━━━ RAW RECORDS ━━━

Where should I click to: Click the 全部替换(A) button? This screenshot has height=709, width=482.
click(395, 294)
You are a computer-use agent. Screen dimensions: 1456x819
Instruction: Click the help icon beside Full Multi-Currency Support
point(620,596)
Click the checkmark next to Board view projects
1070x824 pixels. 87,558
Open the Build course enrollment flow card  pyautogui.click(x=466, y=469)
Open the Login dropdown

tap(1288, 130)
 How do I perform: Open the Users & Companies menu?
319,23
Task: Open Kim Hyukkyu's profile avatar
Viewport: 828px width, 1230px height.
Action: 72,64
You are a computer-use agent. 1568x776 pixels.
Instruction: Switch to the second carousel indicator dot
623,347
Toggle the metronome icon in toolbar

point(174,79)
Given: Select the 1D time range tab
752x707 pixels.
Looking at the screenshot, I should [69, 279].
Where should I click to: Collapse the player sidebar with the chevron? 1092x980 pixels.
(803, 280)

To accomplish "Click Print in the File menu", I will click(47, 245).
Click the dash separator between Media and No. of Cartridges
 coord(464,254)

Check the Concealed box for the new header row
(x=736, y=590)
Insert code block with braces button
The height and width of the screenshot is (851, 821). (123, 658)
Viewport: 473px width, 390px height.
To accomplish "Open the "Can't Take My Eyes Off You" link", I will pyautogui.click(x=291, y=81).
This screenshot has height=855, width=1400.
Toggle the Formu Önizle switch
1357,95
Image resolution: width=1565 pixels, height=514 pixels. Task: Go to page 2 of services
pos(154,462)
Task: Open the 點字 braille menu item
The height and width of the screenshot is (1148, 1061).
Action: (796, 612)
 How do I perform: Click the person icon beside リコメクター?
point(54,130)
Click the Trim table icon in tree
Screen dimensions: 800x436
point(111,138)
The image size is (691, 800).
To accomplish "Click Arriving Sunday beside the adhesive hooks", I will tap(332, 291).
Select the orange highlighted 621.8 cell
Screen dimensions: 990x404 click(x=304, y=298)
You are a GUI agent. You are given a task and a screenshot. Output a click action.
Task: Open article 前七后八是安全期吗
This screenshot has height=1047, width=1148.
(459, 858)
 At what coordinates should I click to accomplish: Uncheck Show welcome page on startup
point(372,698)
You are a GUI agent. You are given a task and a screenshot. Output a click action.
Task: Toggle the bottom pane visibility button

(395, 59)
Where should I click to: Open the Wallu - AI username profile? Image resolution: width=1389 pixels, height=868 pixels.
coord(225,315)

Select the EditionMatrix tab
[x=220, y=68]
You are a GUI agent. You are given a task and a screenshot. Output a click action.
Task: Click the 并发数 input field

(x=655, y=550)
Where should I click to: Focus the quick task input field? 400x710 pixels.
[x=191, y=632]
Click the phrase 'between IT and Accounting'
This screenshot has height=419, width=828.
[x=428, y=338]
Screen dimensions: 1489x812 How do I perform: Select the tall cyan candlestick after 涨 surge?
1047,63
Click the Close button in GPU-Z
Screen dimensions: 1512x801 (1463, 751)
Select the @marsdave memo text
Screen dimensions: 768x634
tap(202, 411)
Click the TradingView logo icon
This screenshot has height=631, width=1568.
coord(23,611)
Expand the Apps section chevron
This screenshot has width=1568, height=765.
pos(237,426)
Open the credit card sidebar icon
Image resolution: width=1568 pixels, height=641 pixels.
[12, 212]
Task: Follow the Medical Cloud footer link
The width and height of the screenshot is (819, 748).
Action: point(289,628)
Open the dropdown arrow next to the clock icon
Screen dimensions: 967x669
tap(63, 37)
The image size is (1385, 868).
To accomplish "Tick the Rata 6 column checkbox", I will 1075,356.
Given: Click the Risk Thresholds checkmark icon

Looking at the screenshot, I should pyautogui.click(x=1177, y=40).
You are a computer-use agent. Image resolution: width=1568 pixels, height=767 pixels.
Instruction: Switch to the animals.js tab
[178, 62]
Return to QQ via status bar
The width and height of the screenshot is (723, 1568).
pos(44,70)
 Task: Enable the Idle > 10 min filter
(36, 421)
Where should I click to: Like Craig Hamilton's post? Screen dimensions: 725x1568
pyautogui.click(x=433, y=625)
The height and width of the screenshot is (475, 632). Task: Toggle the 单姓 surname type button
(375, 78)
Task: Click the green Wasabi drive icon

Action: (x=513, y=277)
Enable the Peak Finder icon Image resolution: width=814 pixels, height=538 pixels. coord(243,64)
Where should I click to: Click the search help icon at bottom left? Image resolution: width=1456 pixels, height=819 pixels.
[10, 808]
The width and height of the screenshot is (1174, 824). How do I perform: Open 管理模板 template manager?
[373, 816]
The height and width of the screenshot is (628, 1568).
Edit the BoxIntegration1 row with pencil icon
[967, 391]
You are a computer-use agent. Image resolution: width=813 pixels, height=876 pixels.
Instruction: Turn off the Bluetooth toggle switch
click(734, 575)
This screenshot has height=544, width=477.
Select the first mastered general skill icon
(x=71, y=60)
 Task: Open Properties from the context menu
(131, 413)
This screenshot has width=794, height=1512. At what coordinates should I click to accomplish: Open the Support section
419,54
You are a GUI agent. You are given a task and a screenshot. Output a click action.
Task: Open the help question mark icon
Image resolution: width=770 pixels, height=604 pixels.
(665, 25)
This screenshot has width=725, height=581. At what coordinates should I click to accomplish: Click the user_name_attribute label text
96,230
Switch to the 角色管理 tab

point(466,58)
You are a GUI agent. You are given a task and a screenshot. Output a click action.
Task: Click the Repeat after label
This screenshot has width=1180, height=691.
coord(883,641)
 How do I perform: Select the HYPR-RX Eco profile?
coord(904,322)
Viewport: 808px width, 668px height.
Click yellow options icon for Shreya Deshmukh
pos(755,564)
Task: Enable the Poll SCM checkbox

━━━

**WRITTEN INSTRUCTION:**
Reproduce every one of the lines above verbatim, from first to last.

**RESULT:**
Where should I click to: Click the 全部替换(A) button? This screenshot has height=709, width=482.
click(395, 294)
You are a computer-use agent. Screen dimensions: 1456x819
Instruction: Click the help icon beside Full Multi-Currency Support
point(620,596)
Click the checkmark next to Board view projects
1070x824 pixels. 87,558
Open the Build course enrollment flow card  pyautogui.click(x=466, y=469)
Open the Login dropdown

tap(1288, 130)
 How do I perform: Open the Users & Companies menu?
319,23
Task: Open Kim Hyukkyu's profile avatar
Viewport: 828px width, 1230px height.
Action: 72,64
You are a computer-use agent. 1568x776 pixels.
Instruction: Switch to the second carousel indicator dot
623,347
Toggle the metronome icon in toolbar

point(174,79)
Given: Select the 1D time range tab
752x707 pixels.
Looking at the screenshot, I should [69, 279].
Where should I click to: Collapse the player sidebar with the chevron? 1092x980 pixels.
(803, 280)

To accomplish "Click Print in the File menu", I will click(47, 245).
Click the dash separator between Media and No. of Cartridges
 coord(464,254)

Check the Concealed box for the new header row
(x=736, y=590)
Insert code block with braces button
The height and width of the screenshot is (851, 821). (123, 658)
Viewport: 473px width, 390px height.
To accomplish "Open the "Can't Take My Eyes Off You" link", I will pyautogui.click(x=291, y=81).
This screenshot has height=855, width=1400.
Toggle the Formu Önizle switch
1357,95
Image resolution: width=1565 pixels, height=514 pixels. Task: Go to page 2 of services
pos(154,462)
Task: Open the 點字 braille menu item
The height and width of the screenshot is (1148, 1061).
Action: (796, 612)
 How do I perform: Click the person icon beside リコメクター?
point(54,130)
Click the Trim table icon in tree
Screen dimensions: 800x436
point(111,138)
The image size is (691, 800).
To accomplish "Click Arriving Sunday beside the adhesive hooks", I will tap(332, 291).
Select the orange highlighted 621.8 cell
Screen dimensions: 990x404 click(x=304, y=298)
You are a GUI agent. You are given a task and a screenshot. Output a click action.
Task: Open article 前七后八是安全期吗
This screenshot has height=1047, width=1148.
(459, 858)
 At what coordinates should I click to accomplish: Uncheck Show welcome page on startup
point(372,698)
You are a GUI agent. You are given a task and a screenshot. Output a click action.
Task: Toggle the bottom pane visibility button

(395, 59)
Where should I click to: Open the Wallu - AI username profile? Image resolution: width=1389 pixels, height=868 pixels.
coord(225,315)

Select the EditionMatrix tab
[x=220, y=68]
You are a GUI agent. You are given a task and a screenshot. Output a click action.
Task: Click the 并发数 input field

(x=655, y=550)
Where should I click to: Focus the quick task input field? 400x710 pixels.
[x=191, y=632]
Click the phrase 'between IT and Accounting'
This screenshot has height=419, width=828.
[x=428, y=338]
Screen dimensions: 1489x812 How do I perform: Select the tall cyan candlestick after 涨 surge?
1047,63
Click the Close button in GPU-Z
Screen dimensions: 1512x801 (1463, 751)
Select the @marsdave memo text
Screen dimensions: 768x634
tap(202, 411)
Click the TradingView logo icon
This screenshot has height=631, width=1568.
coord(23,611)
Expand the Apps section chevron
This screenshot has width=1568, height=765.
pos(237,426)
Open the credit card sidebar icon
Image resolution: width=1568 pixels, height=641 pixels.
[12, 212]
Task: Follow the Medical Cloud footer link
The width and height of the screenshot is (819, 748).
Action: point(289,628)
Open the dropdown arrow next to the clock icon
Screen dimensions: 967x669
tap(63, 37)
The image size is (1385, 868).
To accomplish "Tick the Rata 6 column checkbox", I will 1075,356.
Given: Click the Risk Thresholds checkmark icon

Looking at the screenshot, I should pyautogui.click(x=1177, y=40).
You are a computer-use agent. Image resolution: width=1568 pixels, height=767 pixels.
Instruction: Switch to the animals.js tab
[178, 62]
Return to QQ via status bar
The width and height of the screenshot is (723, 1568).
pos(44,70)
 Task: Enable the Idle > 10 min filter
(36, 421)
Where should I click to: Like Craig Hamilton's post? Screen dimensions: 725x1568
pyautogui.click(x=433, y=625)
The height and width of the screenshot is (475, 632). Task: Toggle the 单姓 surname type button
(375, 78)
Task: Click the green Wasabi drive icon

Action: (x=513, y=277)
Enable the Peak Finder icon Image resolution: width=814 pixels, height=538 pixels. coord(243,64)
Where should I click to: Click the search help icon at bottom left? Image resolution: width=1456 pixels, height=819 pixels.
[10, 808]
The width and height of the screenshot is (1174, 824). How do I perform: Open 管理模板 template manager?
[373, 816]
The height and width of the screenshot is (628, 1568).
Edit the BoxIntegration1 row with pencil icon
[967, 391]
You are a computer-use agent. Image resolution: width=813 pixels, height=876 pixels.
Instruction: Turn off the Bluetooth toggle switch
click(734, 575)
This screenshot has height=544, width=477.
Select the first mastered general skill icon
(x=71, y=60)
 Task: Open Properties from the context menu
(131, 413)
This screenshot has width=794, height=1512. At what coordinates should I click to accomplish: Open the Support section
419,54
You are a GUI agent. You are given a task and a screenshot. Output a click action.
Task: Open the help question mark icon
Image resolution: width=770 pixels, height=604 pixels.
(665, 25)
This screenshot has width=725, height=581. At what coordinates should I click to accomplish: Click the user_name_attribute label text
96,230
Switch to the 角色管理 tab

point(466,58)
You are a GUI agent. You are given a task and a screenshot. Output a click action.
Task: Click the Repeat after label
This screenshot has width=1180, height=691.
coord(883,641)
 How do I perform: Select the HYPR-RX Eco profile?
coord(904,322)
Viewport: 808px width, 668px height.
Click yellow options icon for Shreya Deshmukh
pos(755,564)
Task: Enable the Poll SCM checkbox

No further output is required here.